Pearson correlation in data set with “jump”

I'm trying to calculate the correlation between the condition number of a finite elements matrix and the coarseness of the mesh that it represents. However, when trying to calculate the Pearson correlation coefficient between the two, my data shows that at a very particular value of the parameter I use to quantify coarseness, the condition number of the matrix jumps up by quite a bit. I suspect this is due to the triangular elements of the matrix becoming very elongated, thus making the matrix ill-conditioned. However, there clearly is some sort of link between the two parameters, which doesn't show up clearly when calculating the correlation.

My question is "How can I adjust the correlation calculation so as to still clearly indicate that there is such a link?"

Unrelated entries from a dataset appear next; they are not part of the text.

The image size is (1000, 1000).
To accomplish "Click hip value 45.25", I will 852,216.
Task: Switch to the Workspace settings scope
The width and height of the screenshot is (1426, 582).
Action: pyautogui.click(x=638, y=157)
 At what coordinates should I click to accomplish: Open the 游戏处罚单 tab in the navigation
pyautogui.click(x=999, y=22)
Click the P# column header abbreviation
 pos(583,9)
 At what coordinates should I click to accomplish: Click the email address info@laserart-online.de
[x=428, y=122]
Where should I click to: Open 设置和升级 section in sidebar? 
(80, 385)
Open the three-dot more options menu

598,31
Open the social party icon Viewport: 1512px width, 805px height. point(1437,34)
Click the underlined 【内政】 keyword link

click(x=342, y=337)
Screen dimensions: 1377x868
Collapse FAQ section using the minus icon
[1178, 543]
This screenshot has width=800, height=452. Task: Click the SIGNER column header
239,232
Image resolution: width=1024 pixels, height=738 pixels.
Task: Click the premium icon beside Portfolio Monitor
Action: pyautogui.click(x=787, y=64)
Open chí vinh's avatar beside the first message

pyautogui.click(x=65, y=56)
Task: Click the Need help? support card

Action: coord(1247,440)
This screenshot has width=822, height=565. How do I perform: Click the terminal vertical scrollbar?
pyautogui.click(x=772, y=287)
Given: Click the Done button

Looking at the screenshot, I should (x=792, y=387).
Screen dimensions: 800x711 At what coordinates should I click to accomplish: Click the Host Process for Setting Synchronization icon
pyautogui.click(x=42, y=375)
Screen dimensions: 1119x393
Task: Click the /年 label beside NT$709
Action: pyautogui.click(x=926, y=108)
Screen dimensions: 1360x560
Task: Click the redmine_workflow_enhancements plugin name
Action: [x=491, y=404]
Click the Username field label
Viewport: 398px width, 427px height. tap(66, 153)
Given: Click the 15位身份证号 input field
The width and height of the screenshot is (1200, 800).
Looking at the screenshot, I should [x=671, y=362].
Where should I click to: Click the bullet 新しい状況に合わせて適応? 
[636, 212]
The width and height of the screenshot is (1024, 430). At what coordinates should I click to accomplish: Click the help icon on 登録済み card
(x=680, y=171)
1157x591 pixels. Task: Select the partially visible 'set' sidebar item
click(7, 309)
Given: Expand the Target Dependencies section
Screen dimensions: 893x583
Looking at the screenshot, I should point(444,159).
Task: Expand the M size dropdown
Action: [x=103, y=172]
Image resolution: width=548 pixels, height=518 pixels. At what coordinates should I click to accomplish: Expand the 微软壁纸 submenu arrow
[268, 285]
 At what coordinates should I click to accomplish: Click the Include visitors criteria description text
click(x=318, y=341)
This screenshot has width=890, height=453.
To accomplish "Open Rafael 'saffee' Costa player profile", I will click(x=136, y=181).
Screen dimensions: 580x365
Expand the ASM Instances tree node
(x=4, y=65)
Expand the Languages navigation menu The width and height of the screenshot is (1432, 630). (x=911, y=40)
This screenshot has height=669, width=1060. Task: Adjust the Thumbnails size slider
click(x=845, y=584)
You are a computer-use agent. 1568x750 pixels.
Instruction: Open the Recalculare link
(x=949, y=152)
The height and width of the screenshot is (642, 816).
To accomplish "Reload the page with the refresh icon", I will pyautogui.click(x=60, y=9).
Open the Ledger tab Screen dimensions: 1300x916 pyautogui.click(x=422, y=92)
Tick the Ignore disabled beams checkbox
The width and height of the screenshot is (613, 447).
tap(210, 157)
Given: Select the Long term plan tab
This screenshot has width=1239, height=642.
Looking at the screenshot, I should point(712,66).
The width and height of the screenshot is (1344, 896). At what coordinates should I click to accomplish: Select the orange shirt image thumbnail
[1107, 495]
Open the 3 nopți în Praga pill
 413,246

To make all of this a bit clearer, here is a plot that shows what is going on quite well:

• Welcome to Cross Validated. To be clear, your question is not about the underlying issue (the structure of the matrix) but rather just about ideas on how to more descriptively present the situation? If it is the former, then I suspect you might want to post additional information about the structure of the matrix. If it is the latter, is there any reason why you wouldn't simply look at the data on each side of the "cliff" separately (in the framework of a linear regression, that would be equivalent to using a dummy)? – Candamir Nov 10 '18 at 20:10
• You're right, my question is not about the structure of the matrix, but about how I can correctly calculate a linear regression on this type of data. I thought about just cutting it up into two pieces, but that feels like cheating the math and cheating the math is not really a good idea I think... – Peiffap Nov 10 '18 at 20:21
• @Candamir is right. Creating two regressions would be appropriately adapting your analysis to the realities inherent in the data. Not doing so would be trying to shoehorn two obviously distinct relationships into one equation. But slightly different on the surface than creating two regressions, and perhaps more tolerable to you, would be fitting an interaction term (@Candamir's "dummy") into a single regression. – rolando2 Nov 10 '18 at 21:41
• Sounds good to me! I'm not sure as to how to do so though, but if you or @Candamir could do that for me, I'll accept it as answer! – Peiffap Nov 10 '18 at 21:44

1 Answer

I don't know how to do this in Python but I can explain you how to do it in theory. (If anything of the below is unclear, I suggest you google "regression dummy variable".)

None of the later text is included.